Oracle Effectively Doubles Licence Fees To Run Its Stuff in AWS (theregister.co.uk)
Oracle has changed the way it charges users to run its software in Amazon Web Services, effectively doubling the cost along the way. From a report: Big Red's previous licensing regime recognised that AWS's virtual CPUs were a single thread of a core that runs two threads. Each virtual CPU therefore counted as half a core. That's changed: Oracle's new cloud licensing policy says an AWS vCPU is now treated as a full core if hyperthreading is not enabled. A user hiring two AWS vCPUS therefore needs to pay full freight for both, effectively doubling the number of Oracle licences required to run Big Red inside AWS. And therefore doubling the cost as well. The new policy also says: "When counting Oracle Processor license requirements in Authorized Cloud Environments, the Oracle Processor Core Factor Table is not applicable." That table says Xeons cores count as half a licence. Making the Table inapplicable to the cloud again doubles the licence count required.
But if you're already planning on rewriting your software to work "in the cloud", migrating to a different database engine is not that much additional work.

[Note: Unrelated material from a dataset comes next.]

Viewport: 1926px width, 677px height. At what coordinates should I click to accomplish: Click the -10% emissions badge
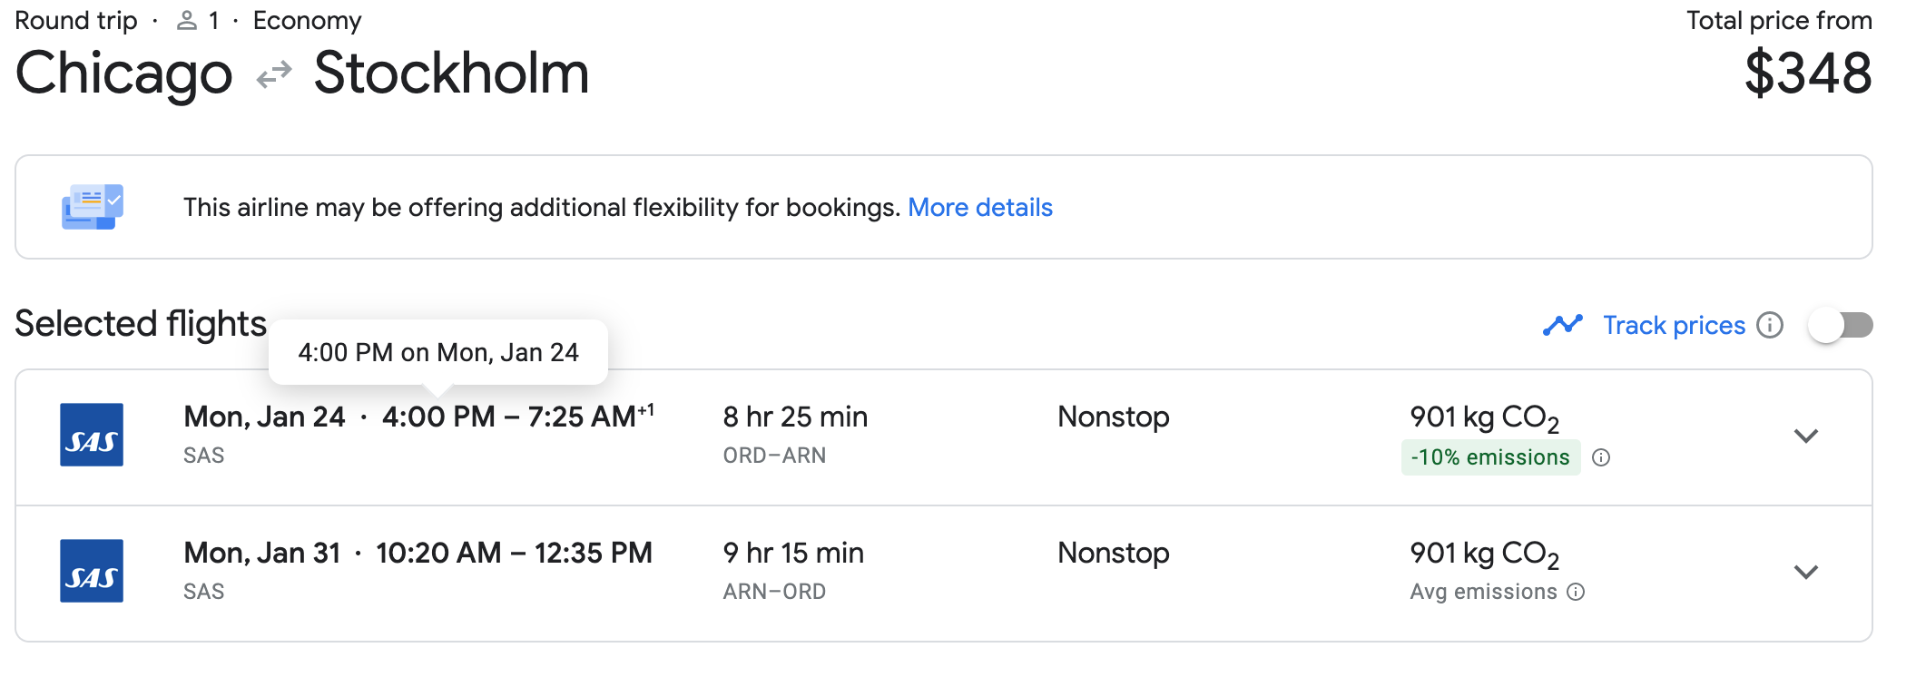(x=1489, y=457)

It's nowhere near enough work to make their closed ecosystem an effective deterrent.
They've been doing this for at least 20 years. Morons line up to buy more licenses.
"Eureka! I got it! We'll just charge our customers twice as much!"

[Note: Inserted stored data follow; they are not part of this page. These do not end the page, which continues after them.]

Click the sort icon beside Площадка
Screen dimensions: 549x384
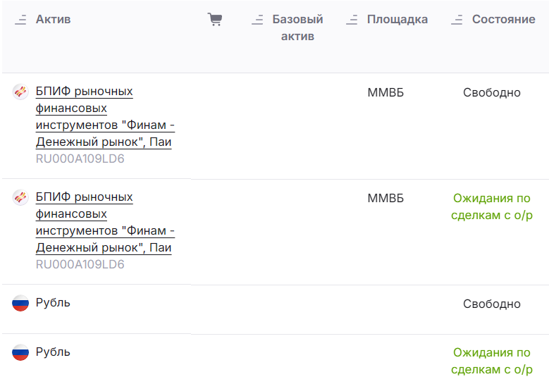[352, 20]
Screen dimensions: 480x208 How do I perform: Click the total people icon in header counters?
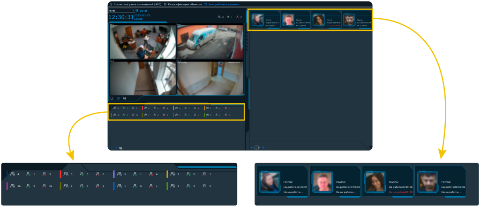pos(220,17)
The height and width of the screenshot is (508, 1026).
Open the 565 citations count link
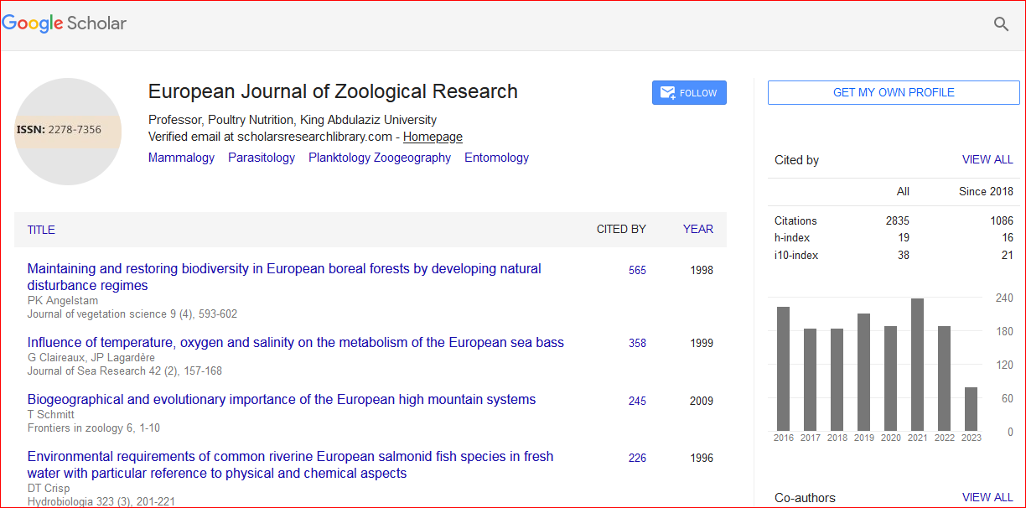tap(637, 271)
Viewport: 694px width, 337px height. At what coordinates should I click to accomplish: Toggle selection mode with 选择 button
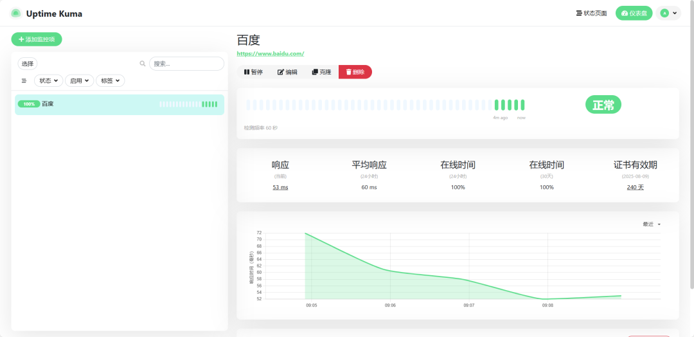click(x=28, y=64)
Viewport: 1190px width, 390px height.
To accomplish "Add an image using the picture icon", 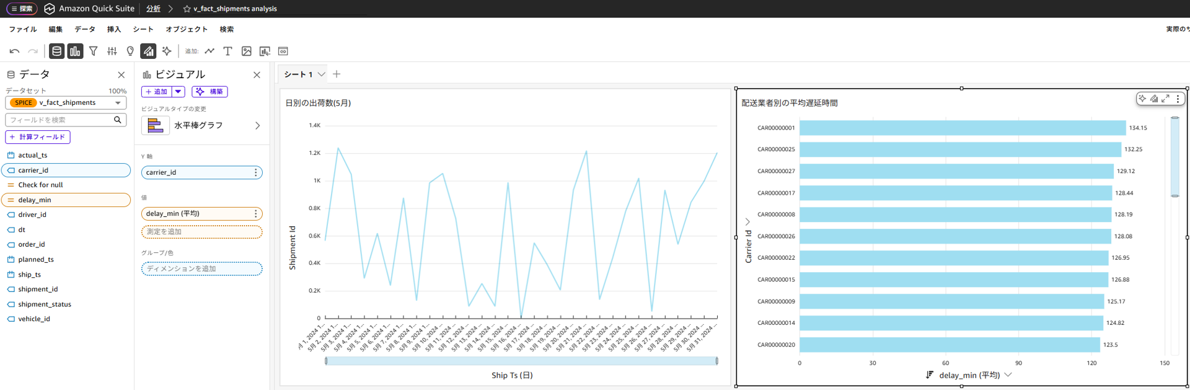I will pos(246,51).
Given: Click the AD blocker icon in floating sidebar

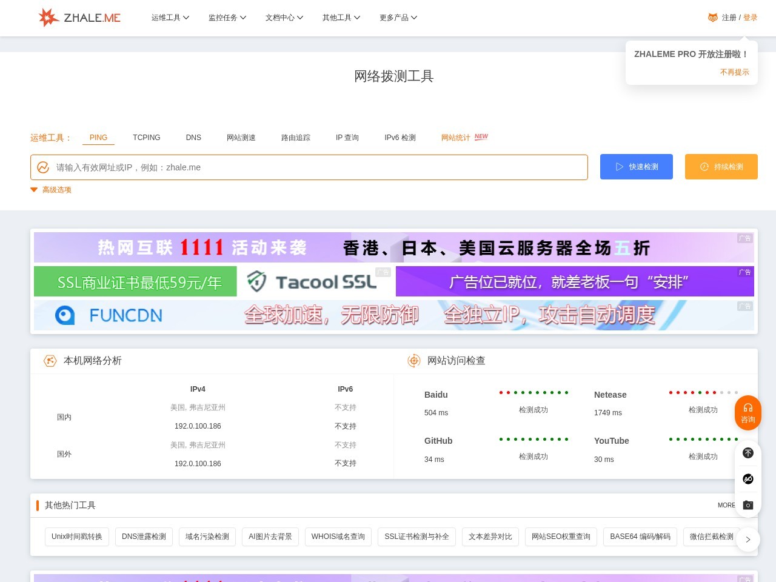Looking at the screenshot, I should click(x=748, y=479).
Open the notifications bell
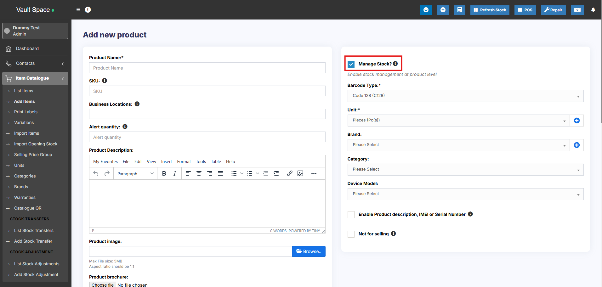This screenshot has height=287, width=602. click(593, 10)
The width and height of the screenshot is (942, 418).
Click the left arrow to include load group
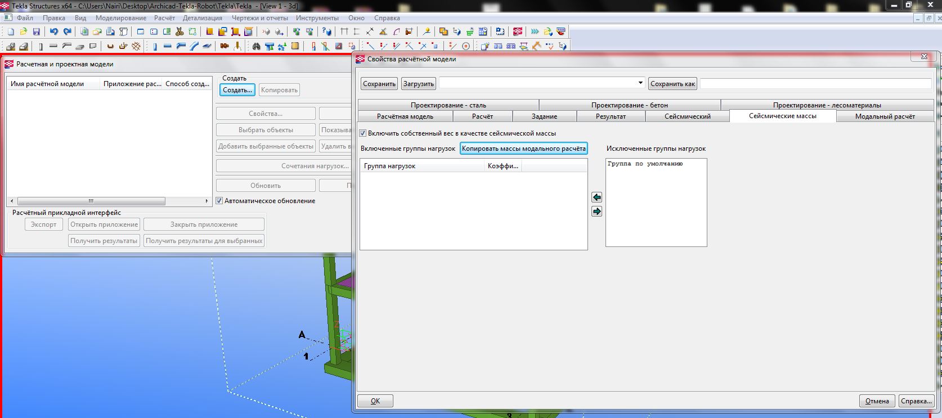click(x=597, y=197)
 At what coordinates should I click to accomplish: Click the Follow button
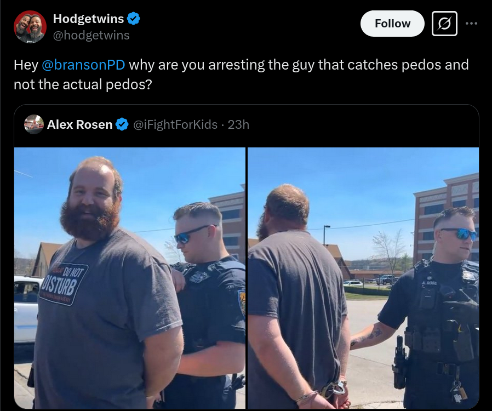[x=392, y=24]
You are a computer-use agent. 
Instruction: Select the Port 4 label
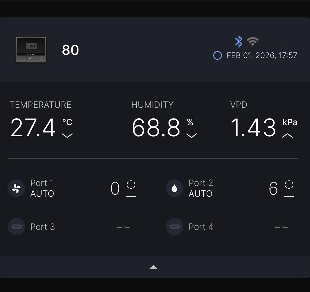[x=201, y=227]

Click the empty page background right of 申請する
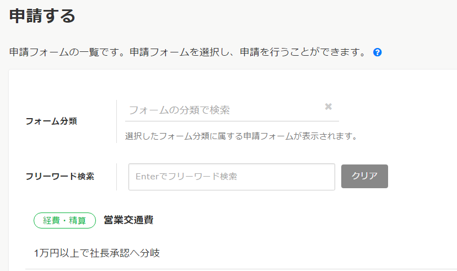tap(276, 15)
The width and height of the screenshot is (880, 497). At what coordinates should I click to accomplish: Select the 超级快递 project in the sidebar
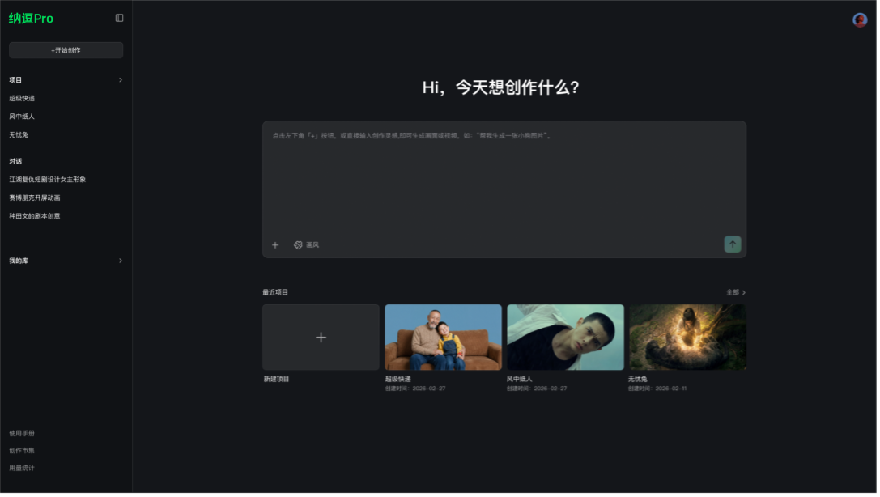pos(22,98)
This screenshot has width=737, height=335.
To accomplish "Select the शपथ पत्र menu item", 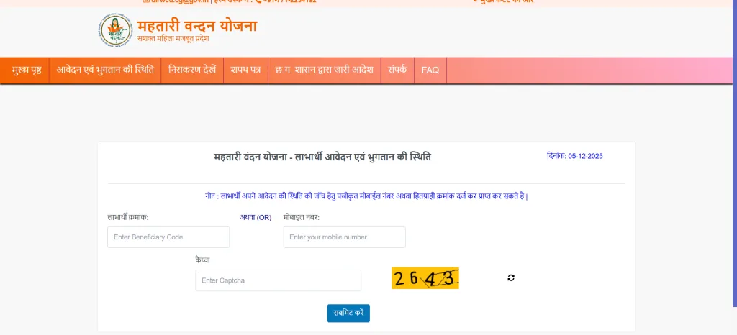I will [246, 70].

Oracle doesn't have customers, they have hostages.
Is there a technical reason for using Oracle over something else?
Frankly, no, except in some specialized instances. I'd wager that 99% of the supposedly "mission critical" things that currently run on Oracle could safely be run on other databases.
Microsoft SQL Server and PostgreSQL are capable alternatives, as are DB2 and MariaDB. Even much-maligned MySQL can be used for many (perhaps most) of the applications that are using Oracle right now. All of these databases scale into the 100s of millions of rows and most include the transactional reliability that used to be exclusive to Oracle.

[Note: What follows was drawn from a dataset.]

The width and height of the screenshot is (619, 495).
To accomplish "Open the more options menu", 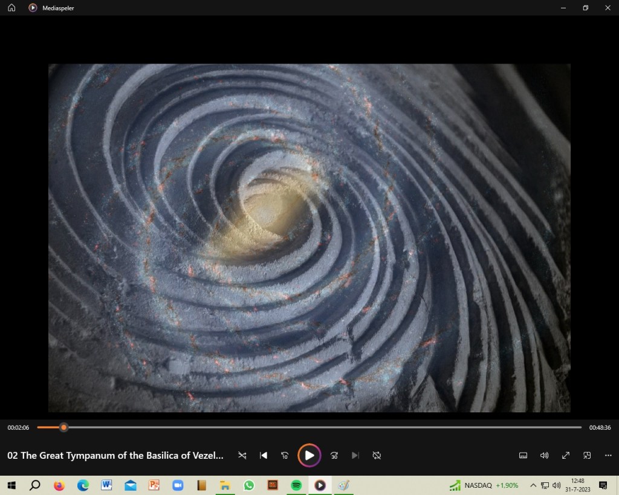I will [608, 455].
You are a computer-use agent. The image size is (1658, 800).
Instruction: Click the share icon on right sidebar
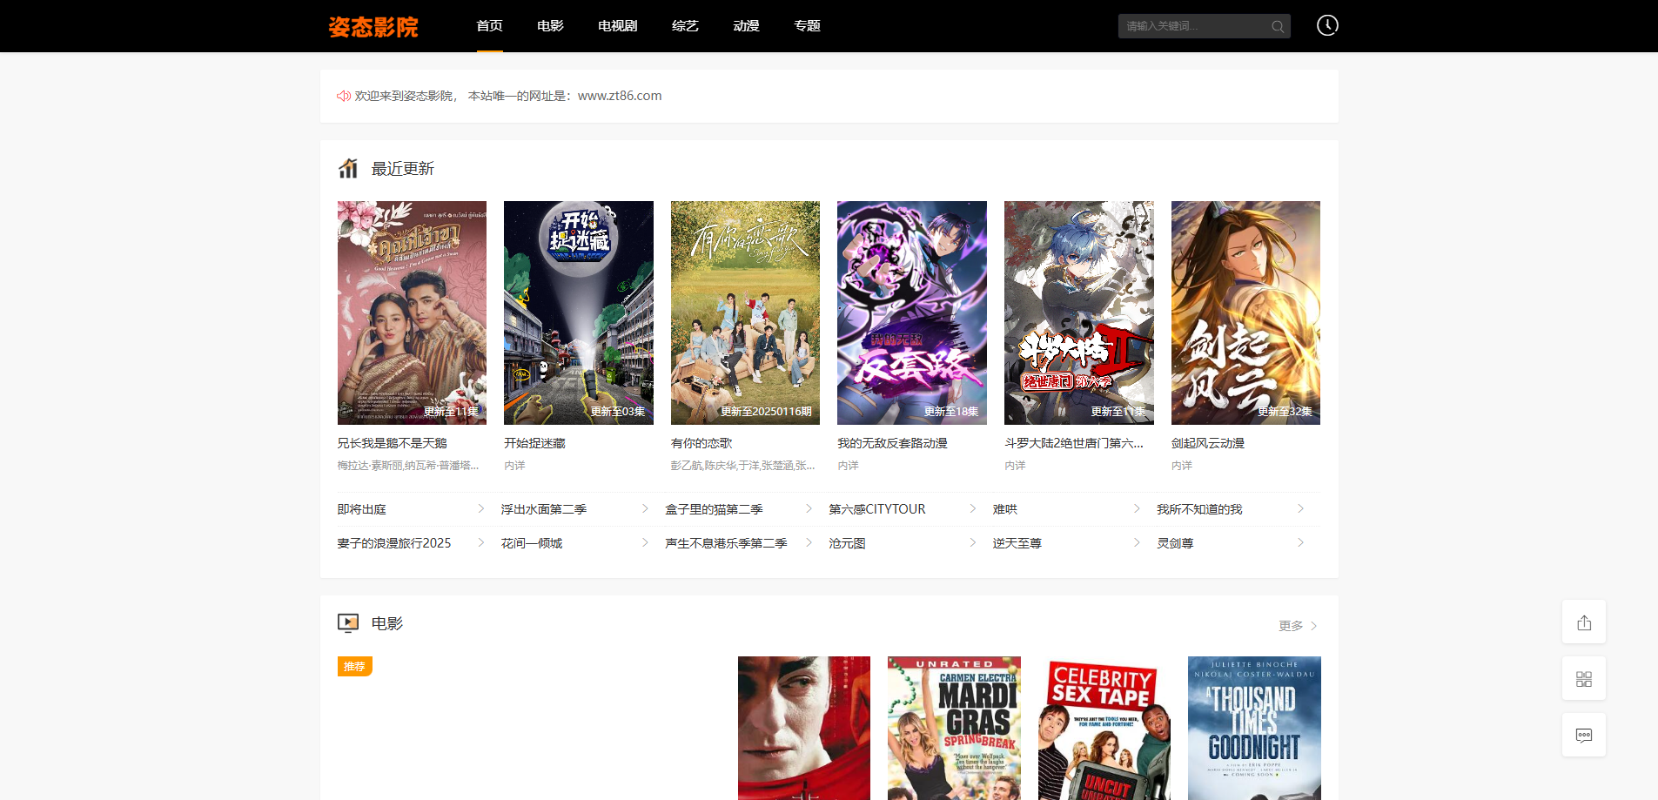pyautogui.click(x=1583, y=622)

Oracle used to be the only choice for serious database work, but those days are gone. Unless you're doing a Moon shot or international banking you can almost certainly use an alternative DB and get the same functionality, robustness, and security (or better, in some cases).
Just cruising through this digital world at 33 1/3 rpm...
if you don't like how an open source system works then you can always modify the program. sure, you might have to pay someone with the knowledge to make it happen but it's still possible. the same is not true of closed source.
Anons need not reply. Questions end with a question mark.